Las maravillosas virtudes de la burocracia

El autor defiende el concepto de "burocracia", más allá de que por malos ejemplos se haya vuelto sinónimo de una mención con carácter negativo.

Pablo Gómez

Burocracia es una palabra buena, con mala prensa. No es la única, pero en fin, la pobre burocracia es de las pocas palabras que no tienen quien la defienda, quizá porque conllevan en su esencia un montón de acciones a realizarse, y de omisiones a esquivarse. La burocracia es, según la primera acepción del diccionario de la lengua española, una "organización regulada por normas que establecen un orden racional para distribuir y gestionar los asuntos que le son propios". Esto es, la burocracia implica al conjunto de actos que se llevan a cabo (por ejemplo) en un organismo estatal, para que tal o cual acción se realice.

La burocracia no es exclusiva del Estado. Las empresas privadas, aún las más pequeñas, tienen también sus procedimientos, que se van complicando a medida que la empresa crece de tamaño; pero como la empresa privada al parecer es un problema de su dueño, y de lo único que somos dueños todos quienes leemos estas palabras es del Estado, es esta burocracia (la estatal), la que nos importa y de la cual nos quejamos. Aquí es bueno aclarar que hay empresas que, por su poderío económico, aunque sean ajenas son de complicarnos la vida con su burocracia, por ejemplo a la hora de dar de alta o baja un servicio (sobre todo al pedir la baja), y es el mismo Estado el que intenta protegernos, aunque de forma no siempre exitosa.

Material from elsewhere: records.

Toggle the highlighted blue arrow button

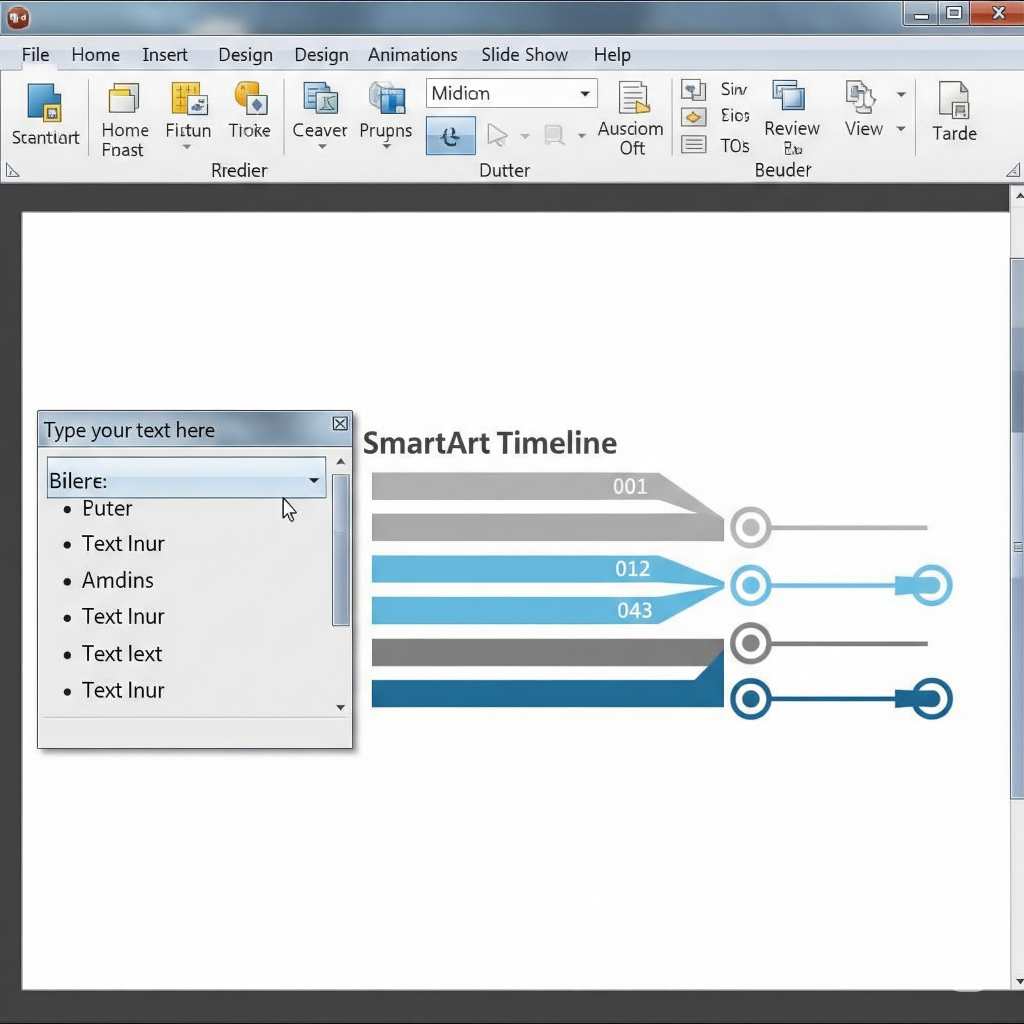450,135
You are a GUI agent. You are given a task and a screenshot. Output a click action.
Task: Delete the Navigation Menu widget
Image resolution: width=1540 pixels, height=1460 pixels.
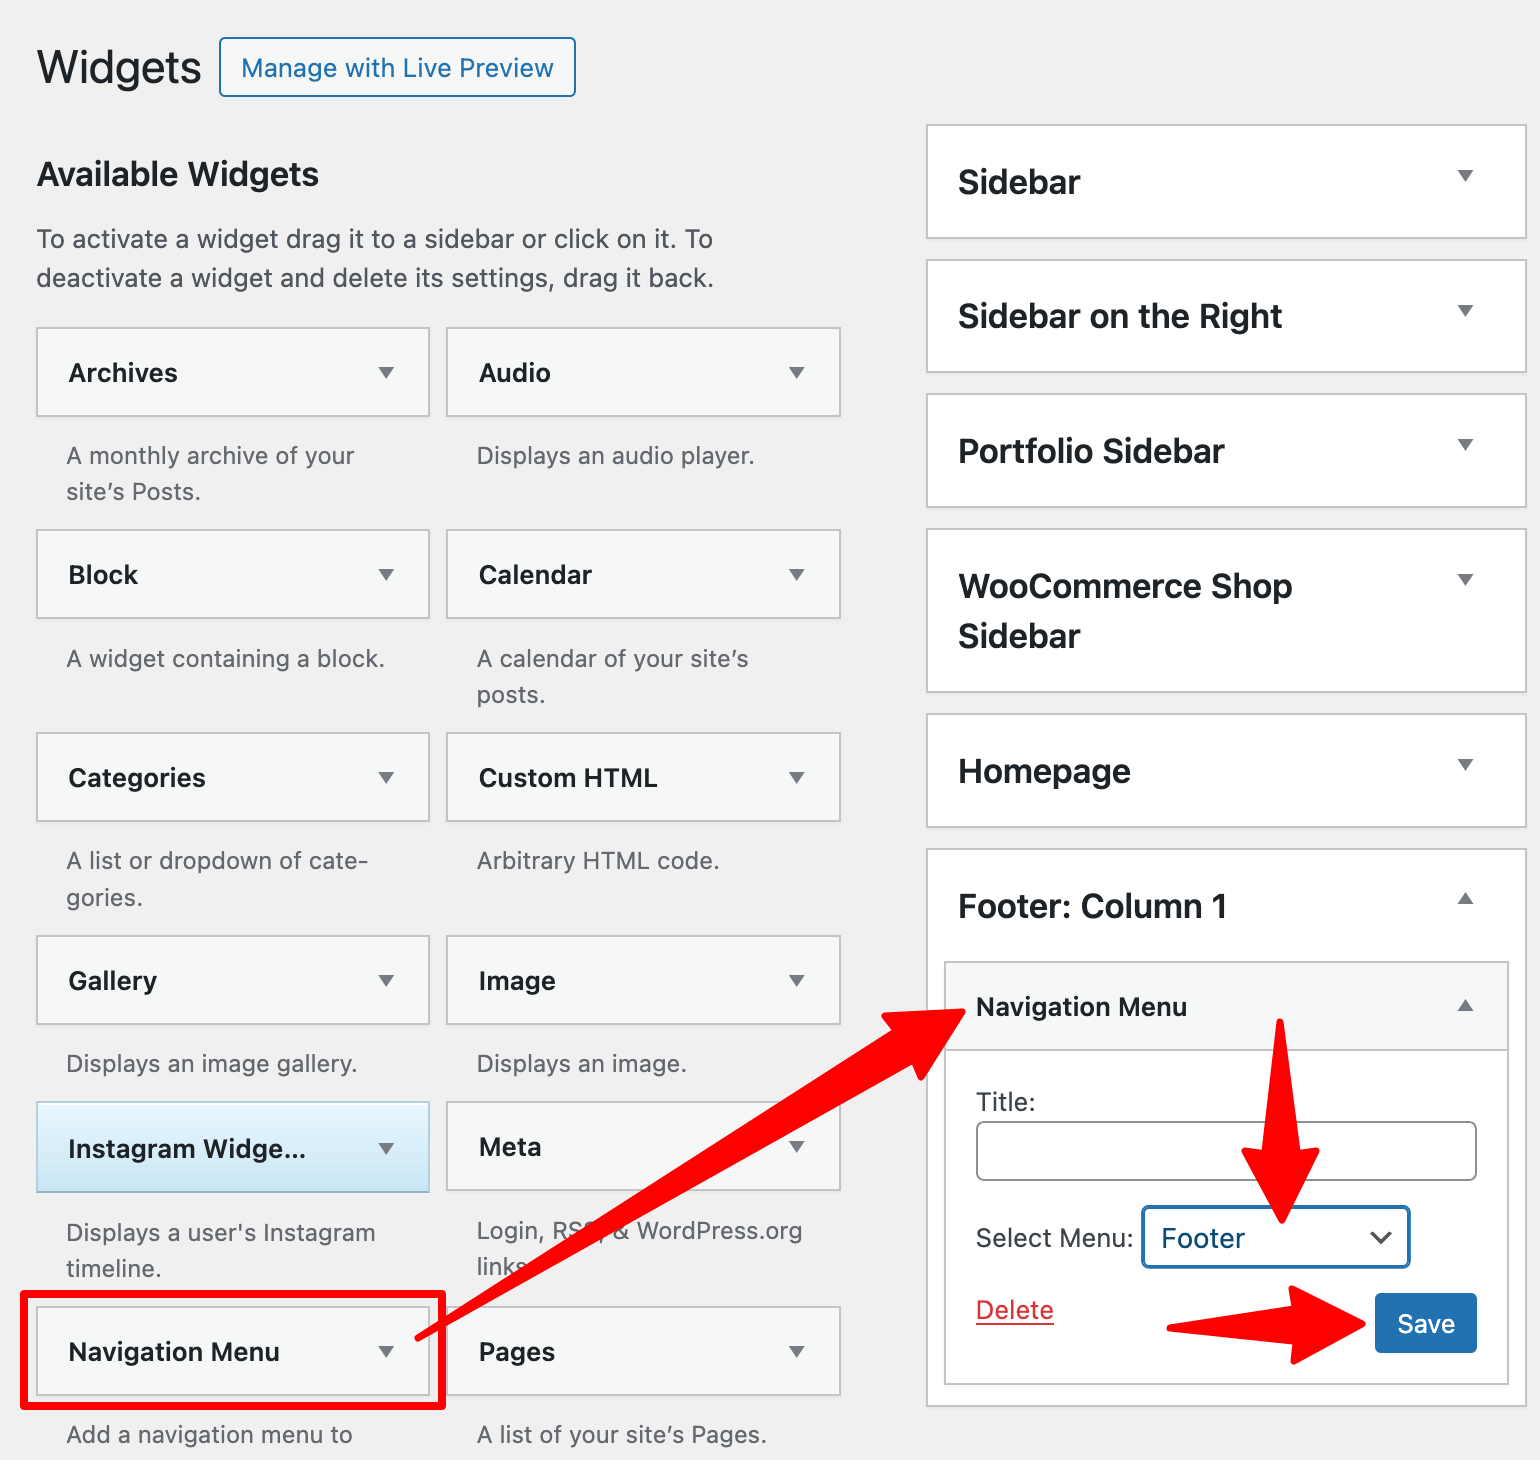1013,1310
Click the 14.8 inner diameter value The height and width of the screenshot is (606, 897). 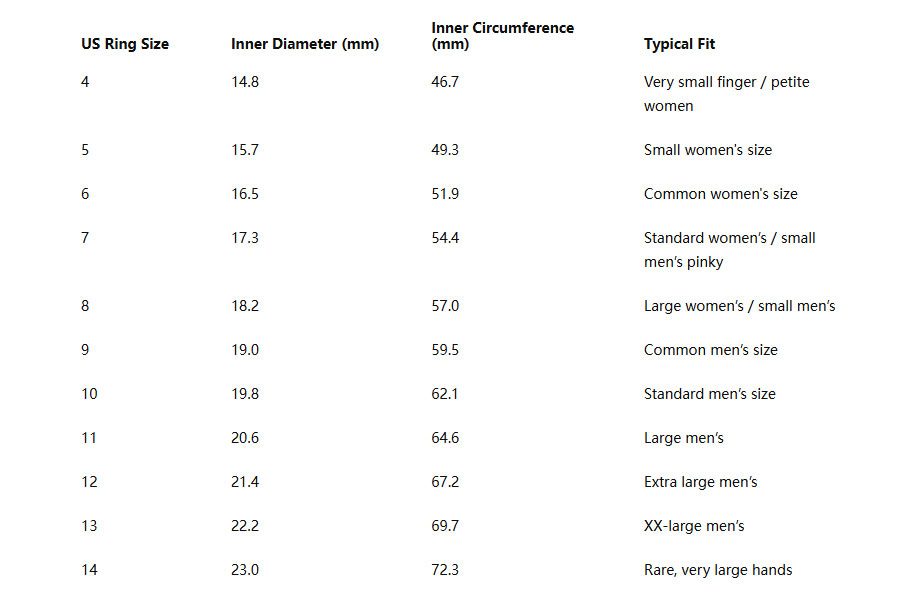245,82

Pero es específicamente la burocracia estatal la que en este escrito se pretende defender, y en su nombre a todas aquellas burocracias que se sumen a las generales de la ley. Porque en el Estado, donde pocas personas manejan los dineros de toda la sociedad, los controles burocráticos son indispensables. La burocracia estatal es la que indica con sus reglas cómo se debe hacer para gastar dineros públicos, en qué casos se debe licitar para obtener mejores precios, y en qué casos es válido, por el bien común, contratar algún servicio que quizá más allá del precio, es mejor que otro más barato. Pero es fundamental este conjunto de reglas claras, escritas previamente, para evitar que personas a cargo de dineros ajenos puedan cometer actos en contra del bienestar general. Sin burocracia, todo sería lícito y justificable, y ninguna persona a cargo de fondos públicos sería responsable judicialmente de sus actos.

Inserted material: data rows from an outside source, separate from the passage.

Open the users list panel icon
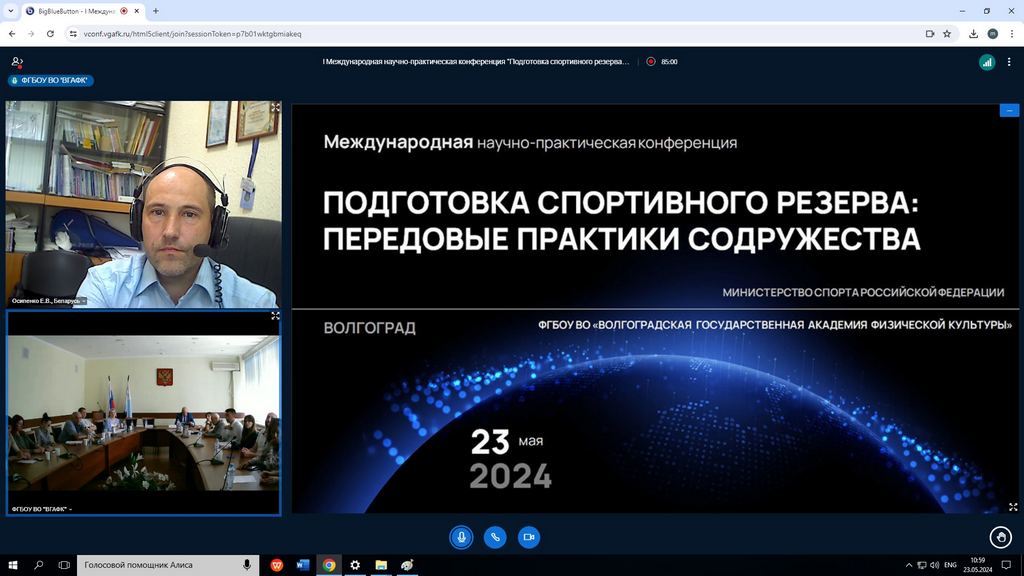 17,62
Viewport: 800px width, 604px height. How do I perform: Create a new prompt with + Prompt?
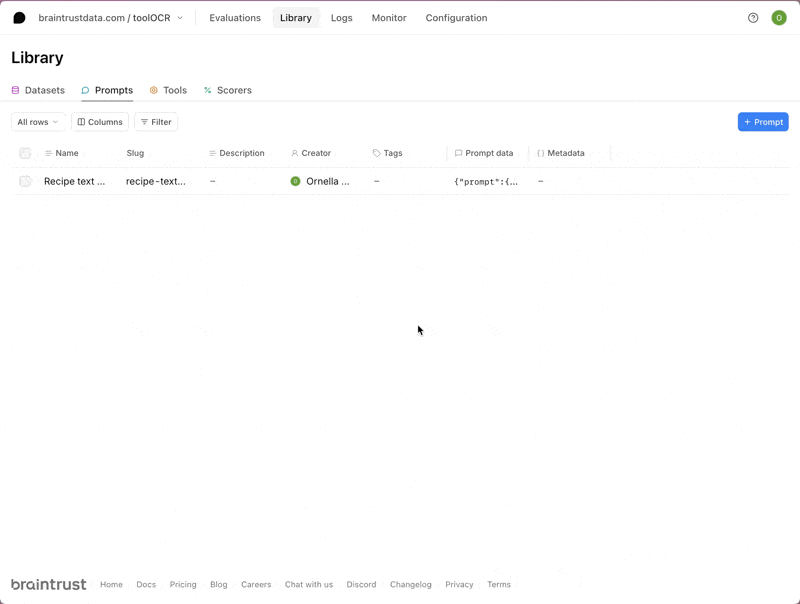[763, 122]
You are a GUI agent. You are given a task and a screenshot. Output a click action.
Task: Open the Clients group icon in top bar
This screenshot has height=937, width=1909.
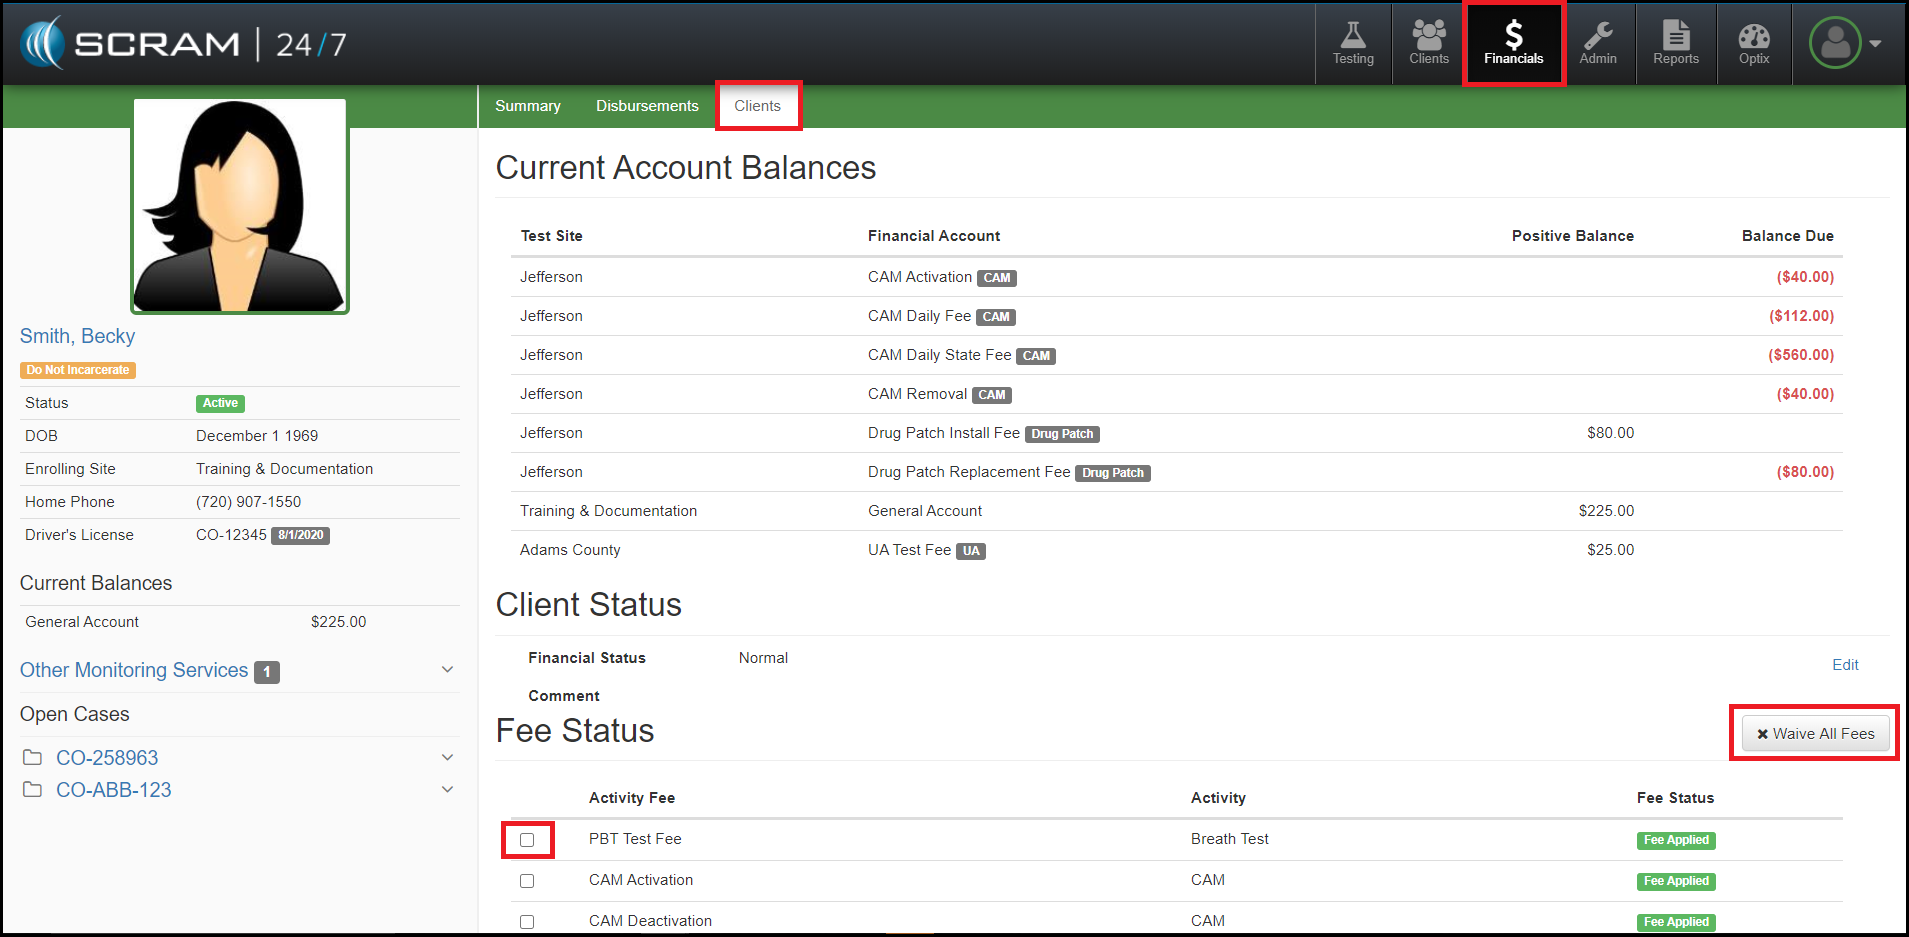click(1428, 44)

Porque es en definitiva la existencia de normas lo que ha permitido y permite, más allá de los discursos altisonantes de las distintas tribunas, sentar en el banquillo de los acusados y las acusadas a quienes trasgredieron los controles públicos; es la burocracia la que diferencia a una buena administración de una mala, y pone en evidencia ante la justicia a quienes no siguieron las reglas preestablecidas. Esa burocracia, en mi opinión, es parte fundamental de la vida en Democracia.

Pero hay otra acepción de la misma palabra (la cuarta, según el diccionario) que declara que la burocracia también puede ser considerada la "administración ineficiente a causa del papeleo, la rigidez y las formalidades superfluas". Esta es la burocracia que llega a la tapa de los periódicos, y que tan mala prensa le da a la palabrita en cuestión. Porque es justo plantearlo, las actividades del Estado son llevadas adelante por personas, y son estas las que, a veces por miedo a equivocarse, a veces por la simple necesidad de entorpecer un proceso, se aferran a ciertas normas para frenar cualquier tipo de actividad durante la mayor cantidad de tiempo posible, y más de una vez lo logran: evitan el banquillo de la justicia, es cierto, pero a costa de no actuar.

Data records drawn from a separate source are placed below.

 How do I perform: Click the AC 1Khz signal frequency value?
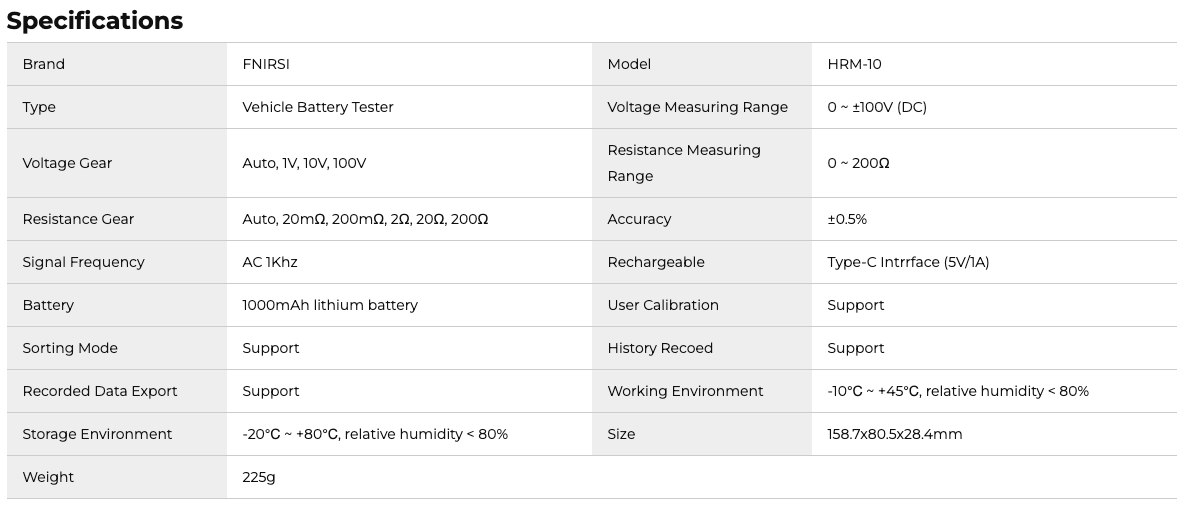[x=270, y=262]
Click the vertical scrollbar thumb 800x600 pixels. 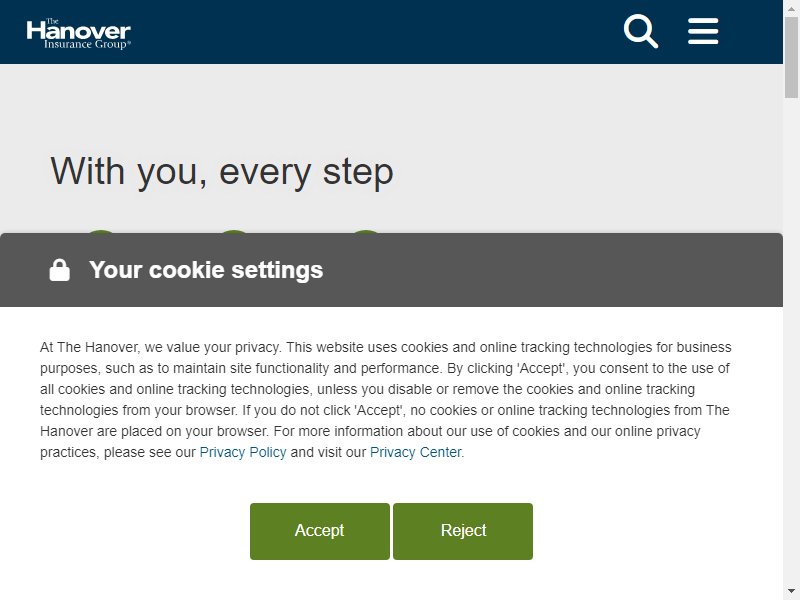coord(791,56)
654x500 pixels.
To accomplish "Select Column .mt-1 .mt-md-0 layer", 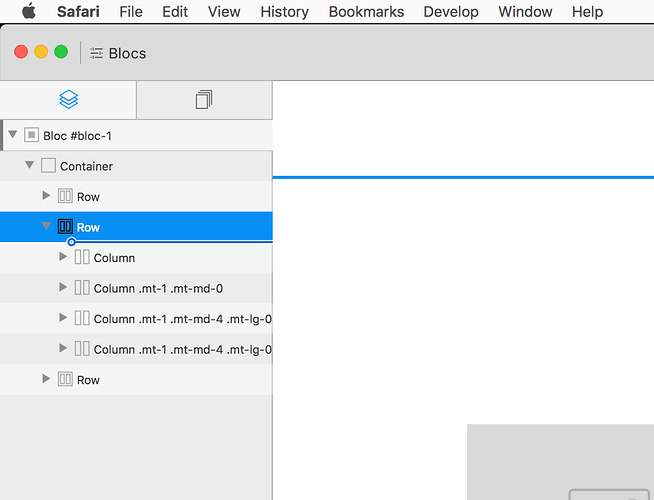I will point(158,288).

La burocracia puede ser, en definitiva, una de las principales responsables de una buena gestión de gobierno, prolija, ordenada y sin enriquecimientos ilícitos, o la excusa para hacer la plancha durante algunos años de gestión. Es importante también tener en cuenta la utilización de las nuevas tecnologías, que pueden ayudarnos (o al menos darnos la chance) de hacer "menos burocrática" a la burocracia. La utilización de sistemas informáticos nos permite generar más controles, y no por eso hacer más lentos los procedimientos. Esta herramienta es muy importante, siempre con los recaudos de seguridad necesarios, pues nos permite lograr mayor transparencia y rapidez, todo en un mismo combo.

Pero más allá del camino que cada persona (o grupo) en la función pública elija, la burocracia es también el freno para evitar (o al menos intentar disminuir) las chances de quienes buscan abusar de los bienes del pueblo de la Nación en beneficio personal. Por esta sola razón, y aún a costa de soportar algunas lentitudes evitables, la burocracia estatal debe ser aceptada, defendida y cumplida. Hay que tomar esa posta; es hora de que sean más que dios y la patria quienes lo demanden.